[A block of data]
****************************************

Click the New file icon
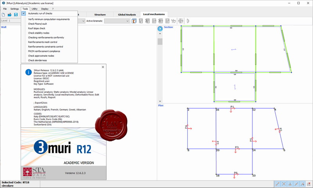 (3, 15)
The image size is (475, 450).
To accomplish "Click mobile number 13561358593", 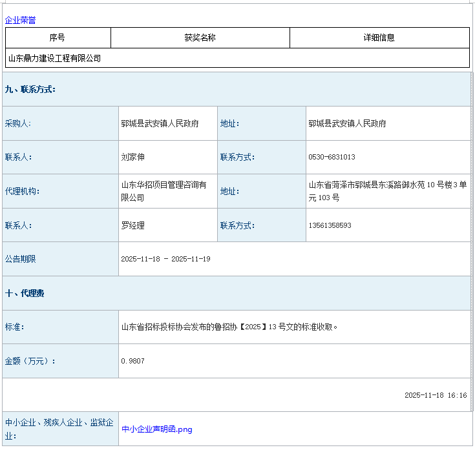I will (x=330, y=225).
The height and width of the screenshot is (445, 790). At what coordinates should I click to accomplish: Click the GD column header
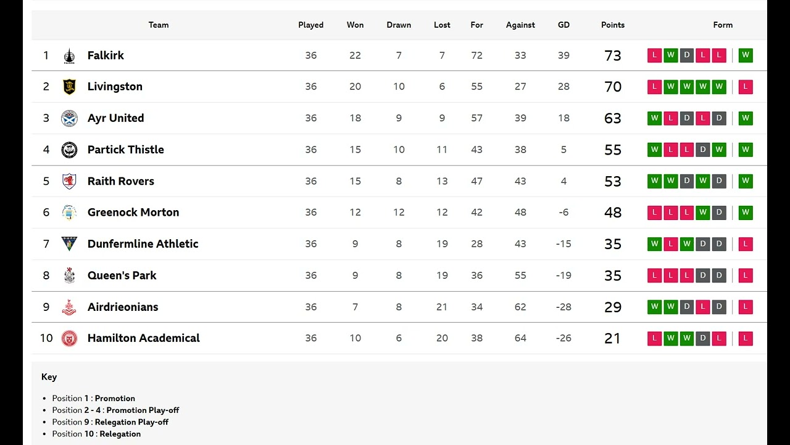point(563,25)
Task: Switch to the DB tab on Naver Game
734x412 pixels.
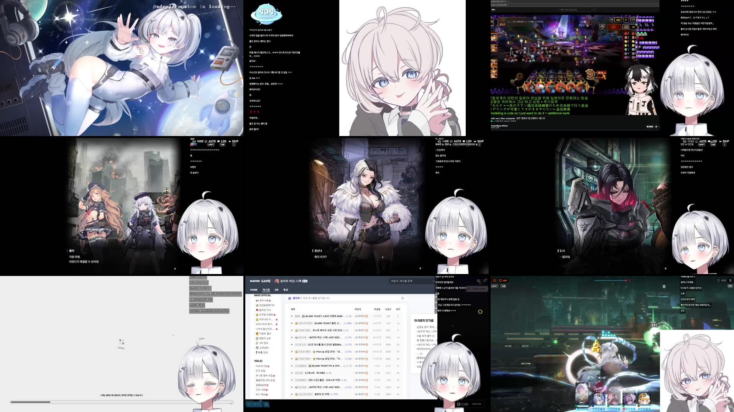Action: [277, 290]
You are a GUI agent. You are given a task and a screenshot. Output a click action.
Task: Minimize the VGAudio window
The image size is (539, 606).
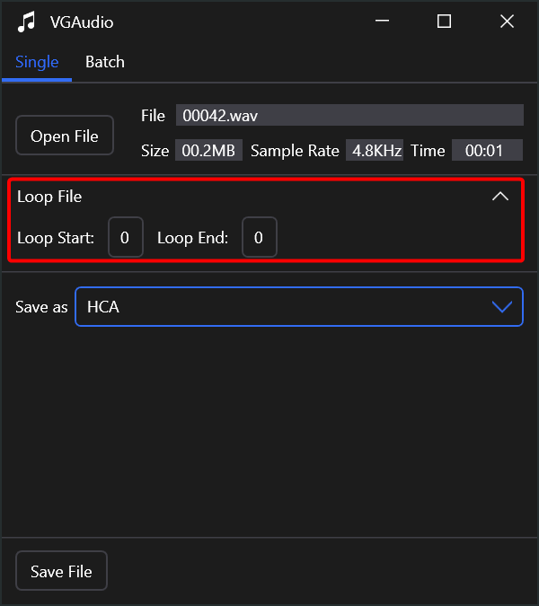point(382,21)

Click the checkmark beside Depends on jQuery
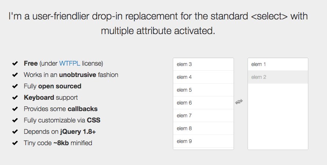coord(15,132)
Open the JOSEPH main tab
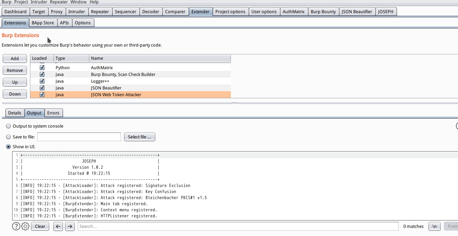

****************************************

• **Challenge**
Edit everything from the line containing "You are a GUI" down to the end of the records, replacing "window" with "panel" and keeping all else unchanged. Leave the pictures out of your answer.

• **Correct result**
You are a GUI agent. You are given a task and a screenshot. Output a click action.
Task: Minimize the VGAudio panel
The image size is (539, 606).
point(382,21)

Click the checkmark beside Depends on jQuery
coord(15,132)
Open the JOSEPH main tab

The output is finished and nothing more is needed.